From a policy standpoint, the rapid growth of A7A5 is fueling debates around the effectiveness of existing sanctions regimes when confronted with decentralized technologies. While banks, payment processors and exchanges operating under Western jurisdiction can be ordered to block certain flows, open blockchain networks are harder to police, especially when activity is routed through DeFi protocols and peer‑to‑peer trading.

For the crypto industry itself, this episode serves as a case study in how regulatory risk and reputational considerations can differ sharply between centralized and decentralized platforms. Centralized businesses tend to apply strict know‑your‑customer (KYC) and sanctions screening processes to safeguard licenses and banking relationships, while smart contract‑based markets operate with minimal gatekeeping by design.

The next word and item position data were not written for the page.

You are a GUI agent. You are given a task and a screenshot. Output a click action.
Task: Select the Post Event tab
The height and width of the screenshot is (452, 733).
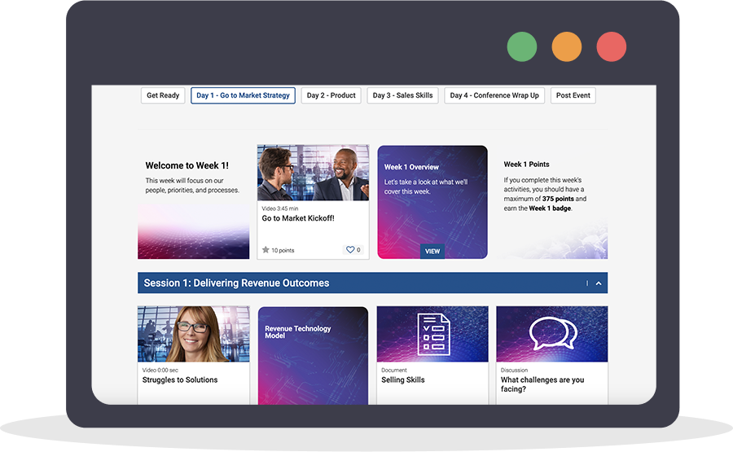click(573, 96)
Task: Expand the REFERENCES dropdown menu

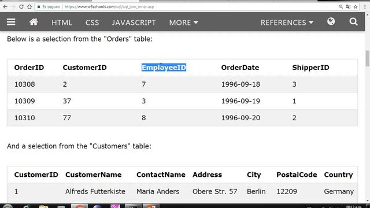Action: (x=287, y=23)
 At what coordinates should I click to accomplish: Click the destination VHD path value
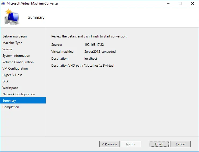[x=99, y=66]

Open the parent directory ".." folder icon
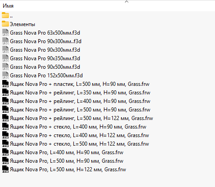[5, 15]
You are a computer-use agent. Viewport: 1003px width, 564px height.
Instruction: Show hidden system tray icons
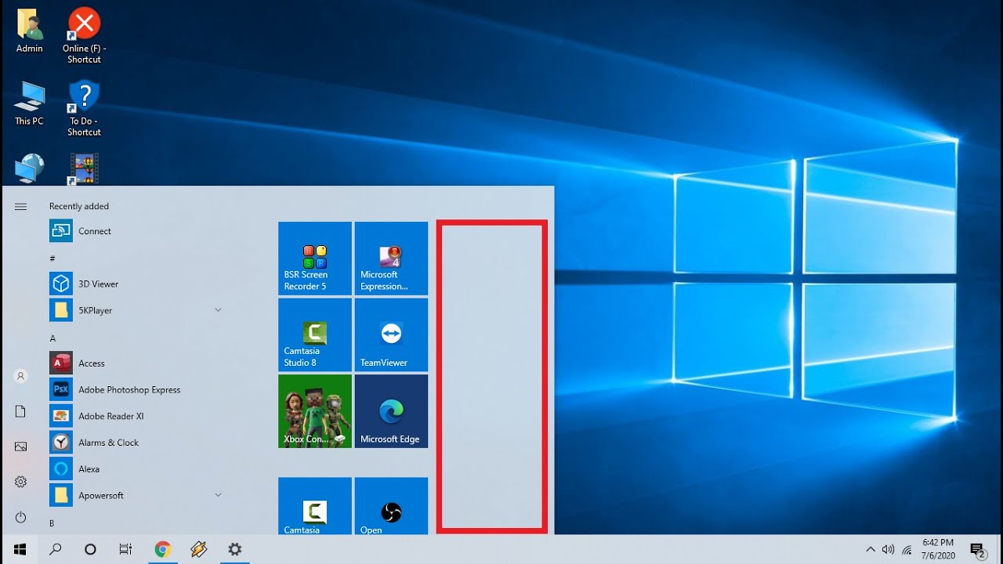pyautogui.click(x=870, y=549)
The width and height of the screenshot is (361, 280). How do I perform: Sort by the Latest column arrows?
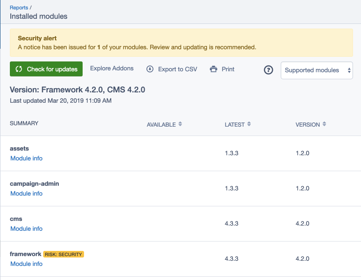point(249,124)
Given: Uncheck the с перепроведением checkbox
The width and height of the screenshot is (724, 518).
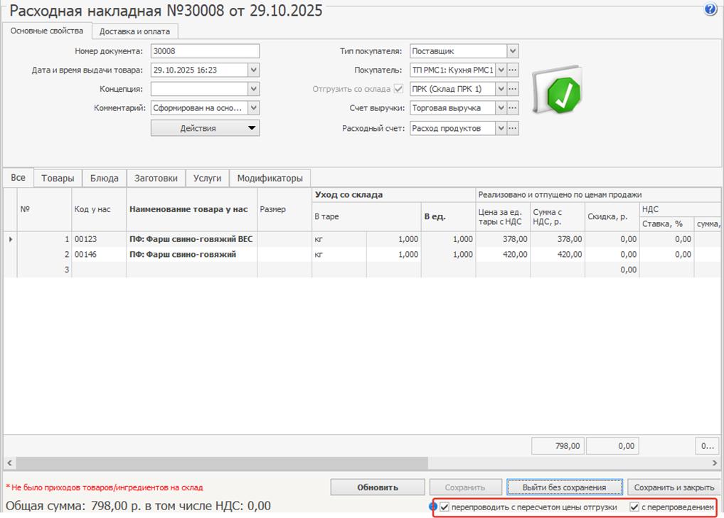Looking at the screenshot, I should [x=634, y=507].
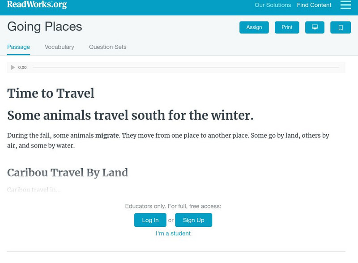358x263 pixels.
Task: Click the bookmark icon button
Action: click(x=341, y=27)
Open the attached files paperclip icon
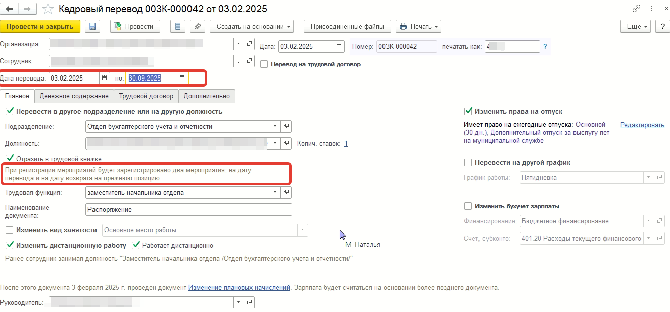 [x=198, y=27]
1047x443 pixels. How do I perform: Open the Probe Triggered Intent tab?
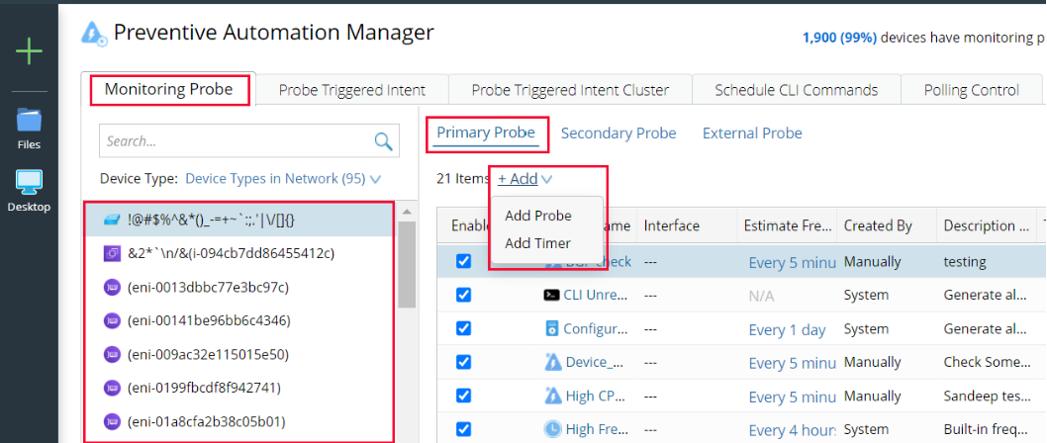352,90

Ultimately, A7A5’s trajectory over its first year highlights a broader tension at the heart of the digital asset revolution: the same open infrastructure that supports innovation and financial inclusion can also be used to route around legal and diplomatic constraints. How governments and international bodies respond to that reality will help shape the next phase of crypto regulation and enforcement.

Looking back at the last twelve months, the rise of A7A5 shows how a ruble‑denominated stablecoin tied to sanctioned actors was still able to outpace USDT and USDC in year‑on‑year issuance growth, move tens of billions of dollars on-chain and gain visibility on the global conference circuit. The story underscores both the adaptability of stablecoins as financial tools and the ongoing challenge facing regulators who are trying to limit the use of cryptoassets to bypass sanctions without stifling legitimate uses of blockchain technology.